Si l’on regarde l’ensemble des catastrophes naturelles, on pourrait croire qu’aucune n’a été gérée de façon juste et satisfaisante. En réalité, le caractère imprévisible, soudain et violent d’une catastrophe naturelle empêche une réaction immédiate totalement efficace, et la prise de bonnes décisions. Aujourd’hui, les hommes ont pris l’habitude de gérer leur politique, leur économie, leur vie, leur information, et même, dans une certaine mesure, leur sécurité. Le problème est que les catastrophes naturelles constituent justement un élément non contrôlable de la vie humaine. Ce sont des événements qui surviennent de façon si violente et si dévastatrice, que même les plus grandes connaissances humaines sont jusqu’à présent impuissantes à les contrôler.

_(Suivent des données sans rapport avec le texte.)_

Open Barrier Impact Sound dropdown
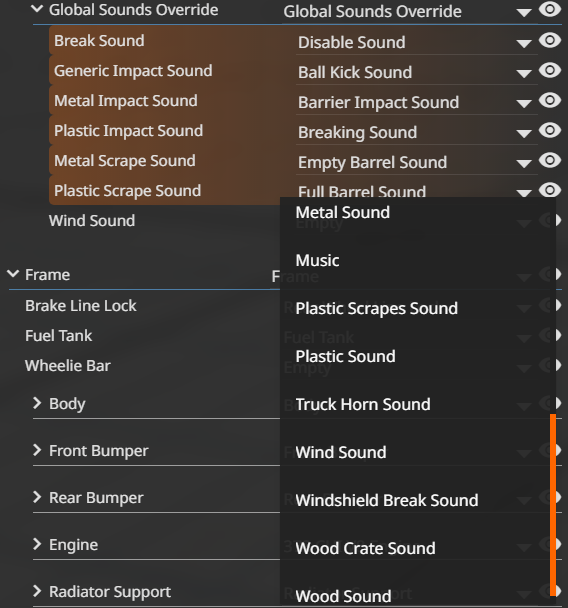 click(524, 104)
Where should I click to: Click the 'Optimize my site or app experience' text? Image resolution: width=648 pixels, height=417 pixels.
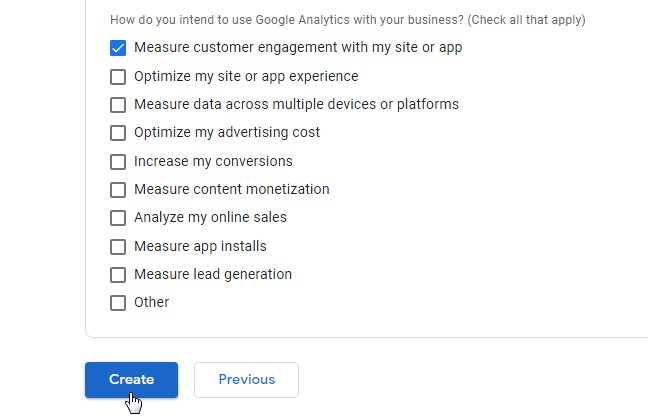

Cependant, il est possible d’agir pour prévoir les conséquences que peut engendrer une catastrophe naturelle, pour préparer des plans d’action à mettre en place dans les premières heures qui suivent, pour faire de la prévention et mettre des normes de sécurités sur la construction dans des zones où il existe un risque de séisme ou d’ouragan. Malheureusement, aujourd’hui, toutes ces possibilités ne sont pas exploitées par tous les gouvernements. L’ONU, qui avait consacré la décennie de 1990 à 1999 à la prévention des catastrophes naturelles, envisage d’élaborer un traité international qui engagerait les gouvernements du monde à appliquer les solutions peu coûteuses basées sur les connaissances disponibles.
A.M.T.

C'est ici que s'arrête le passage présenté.